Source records

::::::

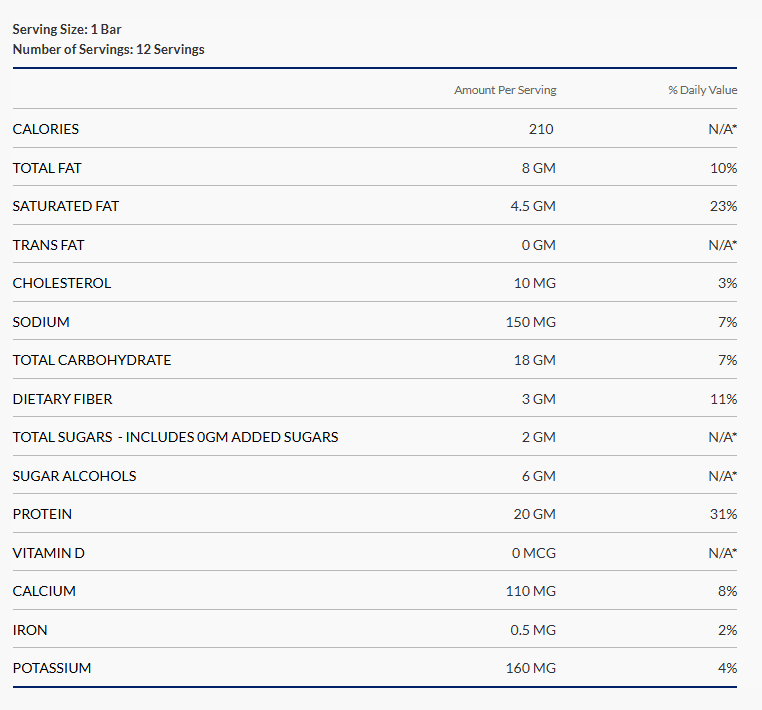Image resolution: width=762 pixels, height=710 pixels.
Task: Select the SODIUM row label
Action: coord(41,322)
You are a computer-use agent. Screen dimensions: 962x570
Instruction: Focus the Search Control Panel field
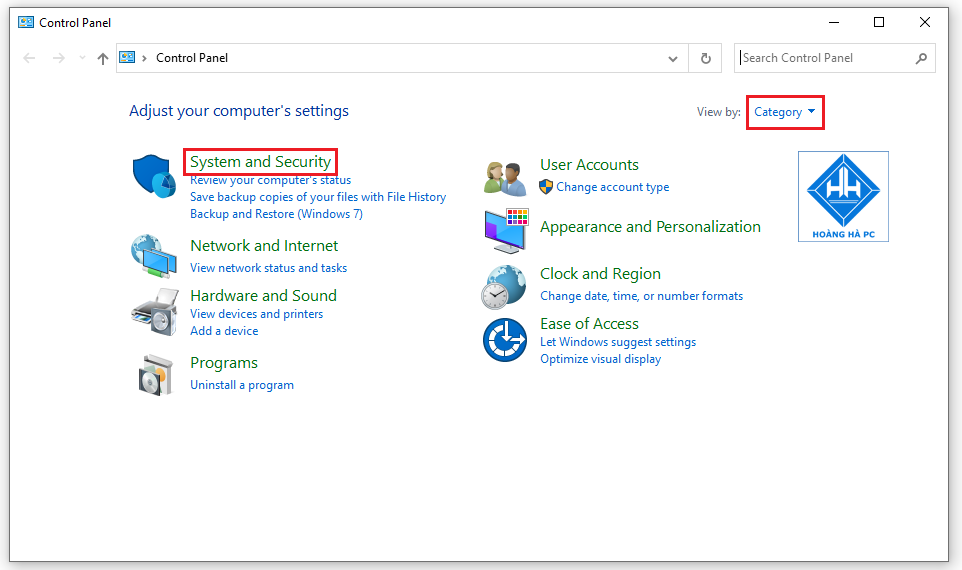click(825, 58)
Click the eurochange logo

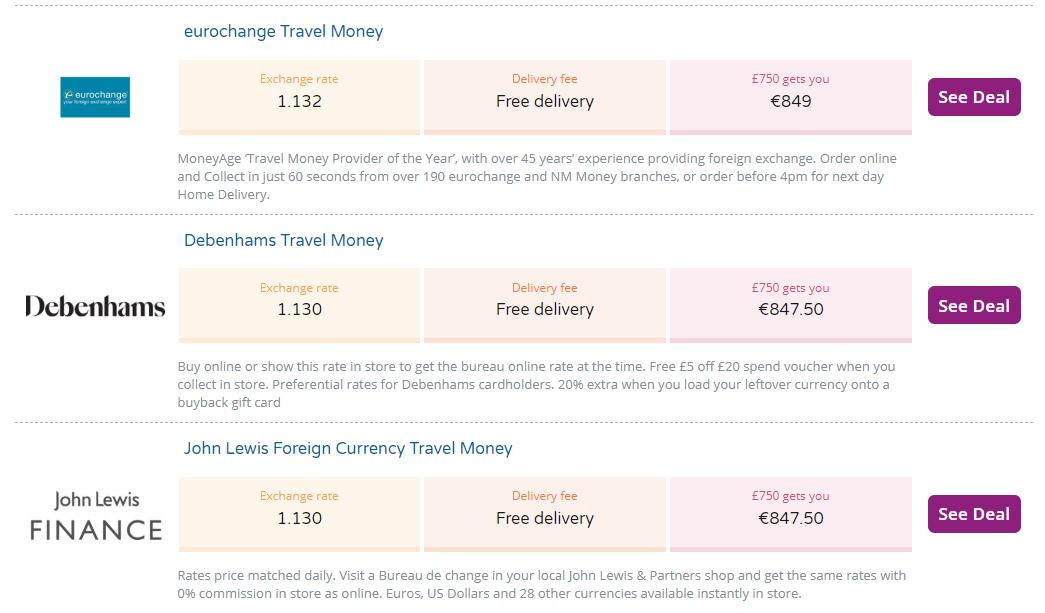pos(95,97)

::::::

What the exercise asks
Please output an exact repetition of the lines from the line containing "Instruction: Focus the" to the end of the records, both included, with no pictures and no additional text.

Result below
Instruction: Focus the Search Control Panel field
click(825, 58)
Click the eurochange logo

pos(95,97)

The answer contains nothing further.